As of 2023, the rental income will be taxed only as a lump-sum tax on recorded revenues (8.5% rate for revenues below PLN 100,000 per year and 12.5% on the surplus over PLN 100,000). This means that the total rental income will be taxed without the right to deduct costs of earning income (e.g. maintenance costs, utilities).
Special rules for non-residents
Specified types of income, if gained by non-residents, are subject to special treatment. Namely, they are taxed at a flat rate of 20% calculated on revenue (cost deductions are not allowed) unless a double tax treaty (DTT) between Poland and the individual’s country of residence provides otherwise.
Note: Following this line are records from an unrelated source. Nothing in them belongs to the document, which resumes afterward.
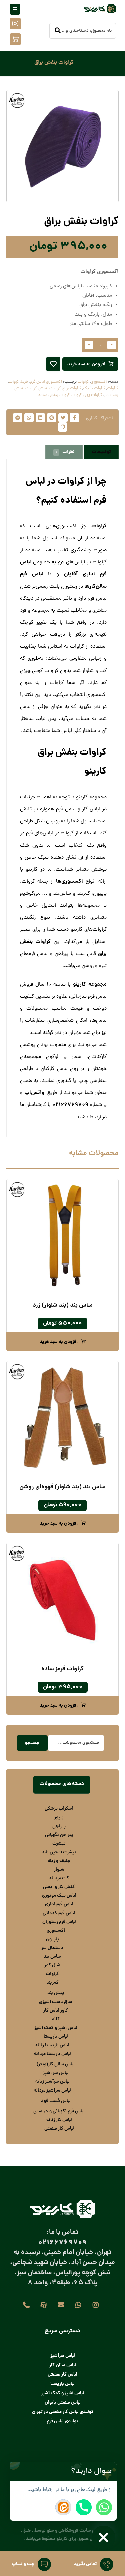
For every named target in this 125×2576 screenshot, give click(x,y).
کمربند (52, 1982)
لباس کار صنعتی (59, 2128)
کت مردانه (59, 1878)
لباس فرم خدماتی (59, 1913)
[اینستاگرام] (96, 2305)
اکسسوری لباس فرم (46, 382)
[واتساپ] (78, 2305)
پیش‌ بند (55, 1993)
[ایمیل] (61, 2305)
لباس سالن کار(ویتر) (56, 2064)
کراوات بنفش (49, 388)
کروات (76, 395)
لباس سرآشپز (62, 2356)
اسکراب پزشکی (59, 1808)
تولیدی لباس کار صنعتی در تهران (62, 2412)
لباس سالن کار (62, 2365)
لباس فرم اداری (59, 1904)
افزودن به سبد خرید (86, 364)
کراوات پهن (92, 395)
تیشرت (59, 1843)
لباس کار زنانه (59, 2120)
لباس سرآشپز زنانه (52, 2081)
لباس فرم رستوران (59, 1922)
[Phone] (84, 2507)
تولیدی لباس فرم (62, 2421)
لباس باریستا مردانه (52, 2054)
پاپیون (52, 1939)
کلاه (56, 2019)
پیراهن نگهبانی (59, 1835)
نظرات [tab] (65, 452)
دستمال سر (52, 1948)
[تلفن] (26, 2305)
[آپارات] (44, 2305)
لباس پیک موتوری (59, 1895)
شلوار (59, 1869)
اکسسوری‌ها (69, 881)
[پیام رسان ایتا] (63, 2507)
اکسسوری (99, 382)
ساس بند (52, 1956)
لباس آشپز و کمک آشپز (55, 2028)
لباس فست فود (56, 2101)
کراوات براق (71, 388)
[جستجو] (58, 31)
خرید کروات (18, 382)
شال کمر (52, 1965)
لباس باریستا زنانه (52, 2045)
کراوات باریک (94, 388)
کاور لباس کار (55, 2010)
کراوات (83, 382)
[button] (110, 2472)
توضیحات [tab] (101, 452)
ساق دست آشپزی (55, 2002)
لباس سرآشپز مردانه (52, 2090)
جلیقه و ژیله (59, 1861)
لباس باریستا (56, 2036)
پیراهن (59, 1826)
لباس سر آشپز (56, 2073)
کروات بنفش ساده (54, 395)
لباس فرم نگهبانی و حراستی (59, 2111)
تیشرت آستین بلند (59, 1852)
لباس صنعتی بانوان (63, 2402)
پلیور (59, 1817)
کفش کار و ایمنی (59, 1887)
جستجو (32, 1743)
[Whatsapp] (104, 2507)
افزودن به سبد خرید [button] (59, 1342)
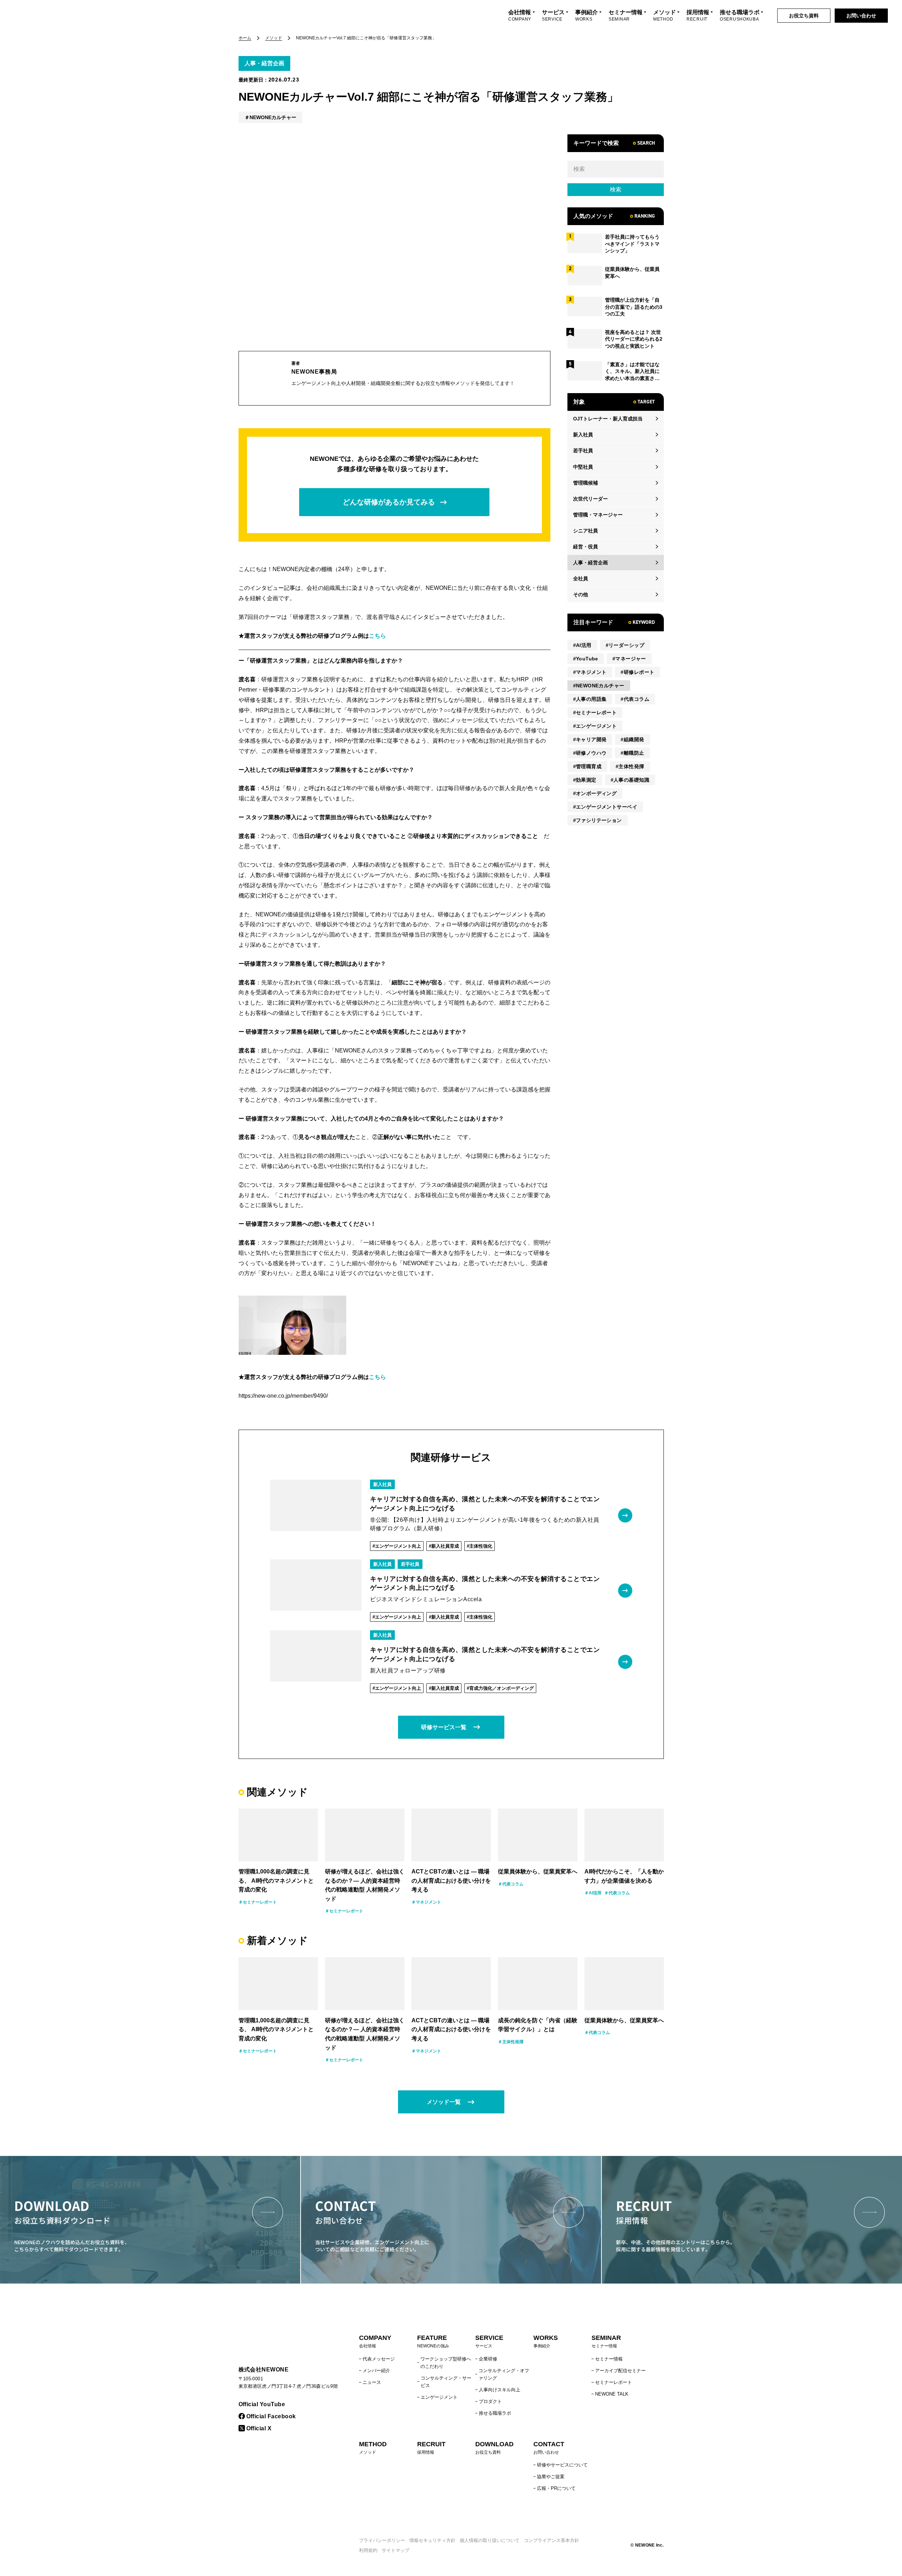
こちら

These types of earnings include the following:
- Revenue from copyrights and other intellectual property (IP), such as trademarks, patents, and designs (including revenue from sale of the rights in question).
- Income from transfer of technology and know-how.
- Remuneration for leasing industrial, commercial, or scientific equipment.
- Income from independent work in the fields of art, literature, science, education, journalism, and sport (including income from participation in artistic, scientific, and cultural competitions).
- Income from work commissioned by national or local authorities or administrative bodies, courts, prosecutors.
- Income received as fees for membership in boards of directors, supervisory boards, committees, and other decision-making bodies of legal entities.
- Income from rendering personal services based on the agreement with a natural person or other entity as long as these services are not rendered within the scope of independent business activity (i.e. they are not offered to the public).
- Income received from activities performed personally under management or similar contracts.
As of 1 January 2019, individuals who derive in a tax year income exceeding PLN 1 million are required to pay solidarity tax at the rate of 4% on the excess of this amount. An obligation of submitting a separate tax declaration by 30 April of the following tax year will also apply.